::: Data
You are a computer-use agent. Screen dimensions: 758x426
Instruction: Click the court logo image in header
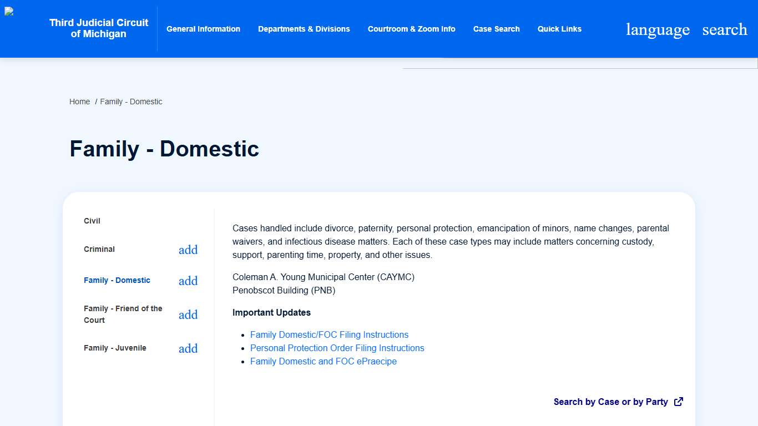pyautogui.click(x=9, y=12)
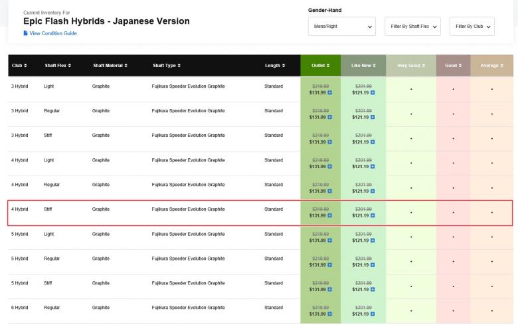
Task: Click the Outlet column header
Action: click(x=320, y=65)
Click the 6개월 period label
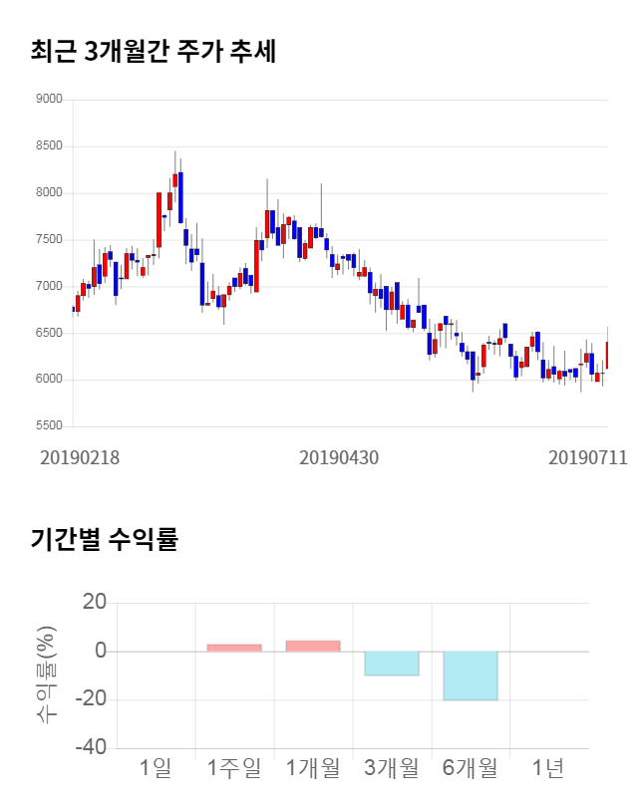 point(471,768)
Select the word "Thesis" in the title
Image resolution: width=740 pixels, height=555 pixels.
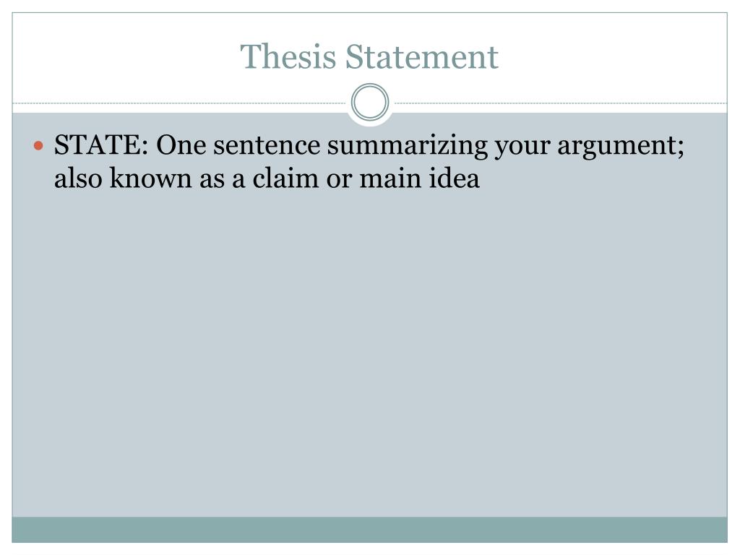(x=288, y=56)

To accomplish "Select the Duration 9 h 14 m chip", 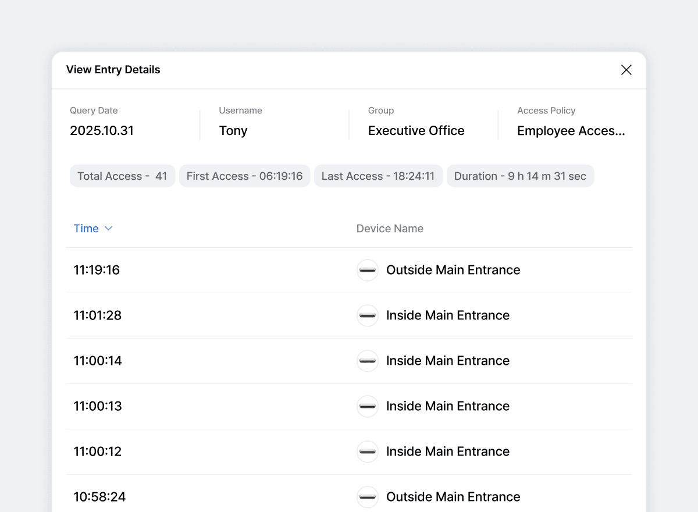I will coord(520,176).
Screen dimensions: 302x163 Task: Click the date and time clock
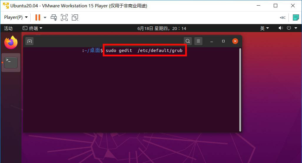(x=162, y=28)
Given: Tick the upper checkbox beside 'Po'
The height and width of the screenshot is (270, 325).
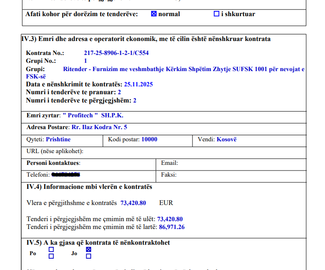Looking at the screenshot, I should (51, 250).
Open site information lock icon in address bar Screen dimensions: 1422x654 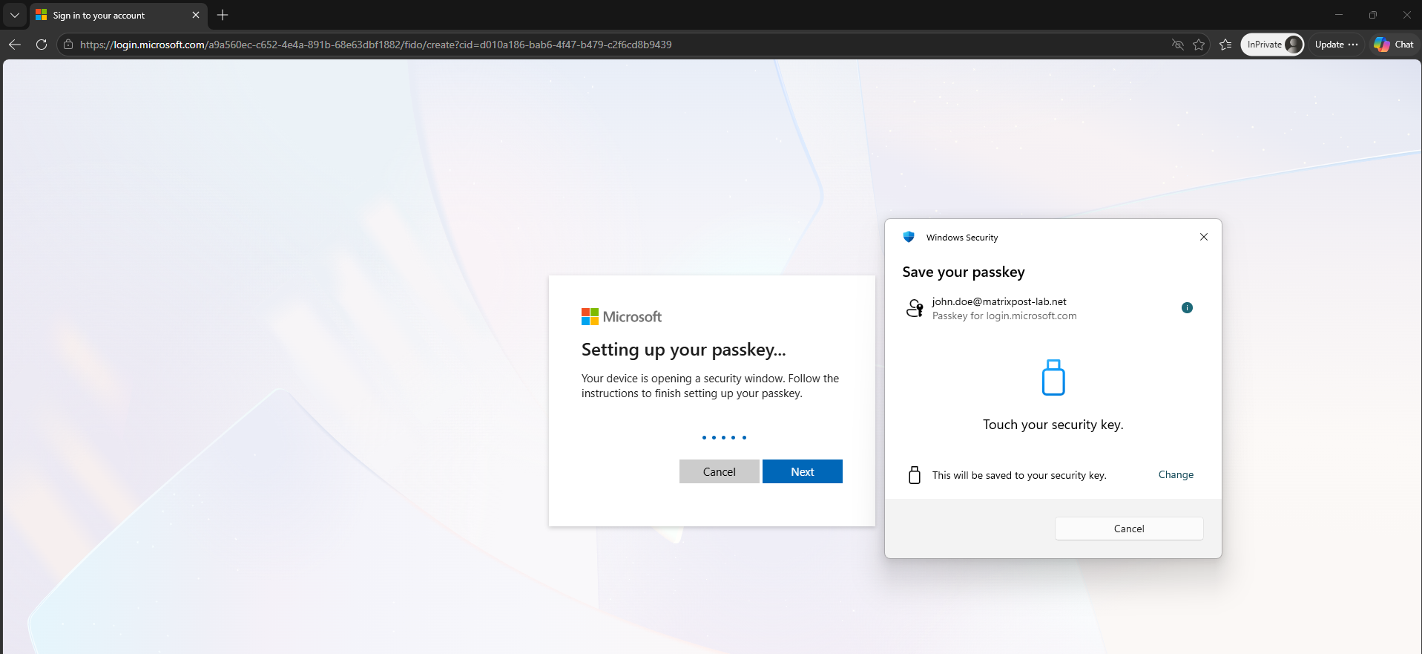coord(68,45)
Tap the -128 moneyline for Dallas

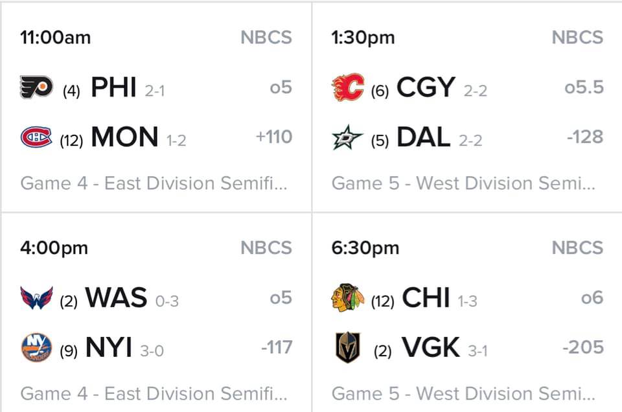tap(585, 137)
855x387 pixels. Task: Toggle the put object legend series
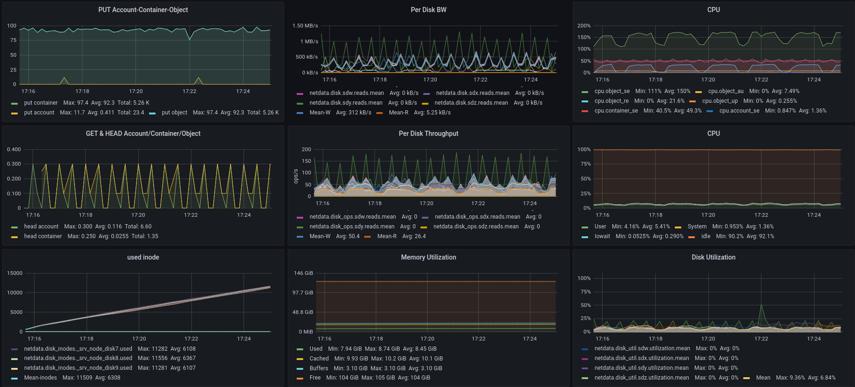pos(174,113)
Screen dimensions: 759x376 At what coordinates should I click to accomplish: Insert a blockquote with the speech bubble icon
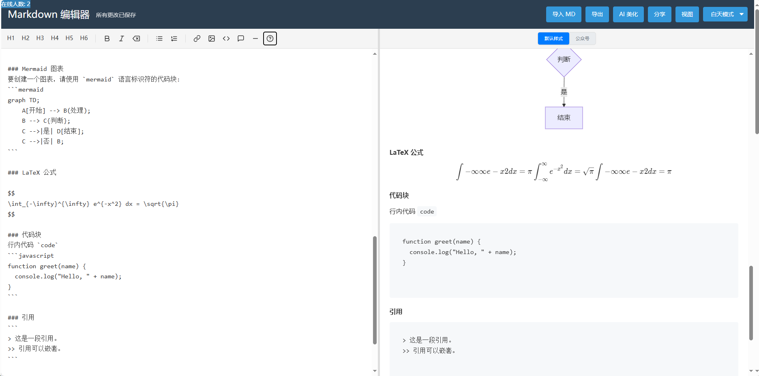click(x=241, y=38)
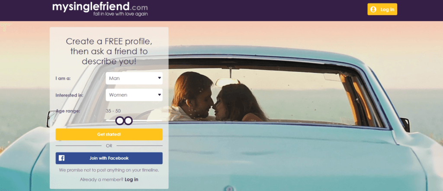Click the arrow beside Man selection
This screenshot has width=443, height=191.
point(159,78)

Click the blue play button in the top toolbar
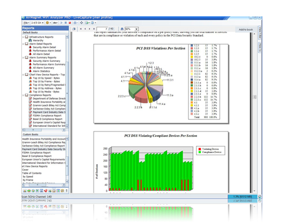tap(61, 23)
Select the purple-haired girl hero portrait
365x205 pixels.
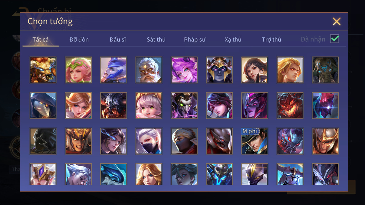pos(184,70)
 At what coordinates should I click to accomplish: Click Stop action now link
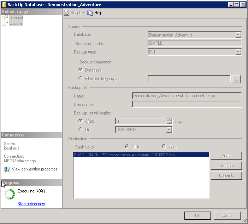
::::::
> [What you should do] Please restate word for word the lines above, starting with the line that holds "Screen dimensions: 759x376" and ending with the final line of the records, while leaving out pictures.

> [Exercise solution]
Screen dimensions: 759x376 At what coordinates should I click to accomplish: Insert a blockquote with the speech bubble icon
click(x=241, y=38)
Click the arrow beside Man selection
This screenshot has width=443, height=191.
point(159,78)

Click the blue play button in the top toolbar
tap(61, 23)
Select the purple-haired girl hero portrait
365x205 pixels.
pos(184,70)
 At what coordinates should I click to accomplish: Click Stop action now link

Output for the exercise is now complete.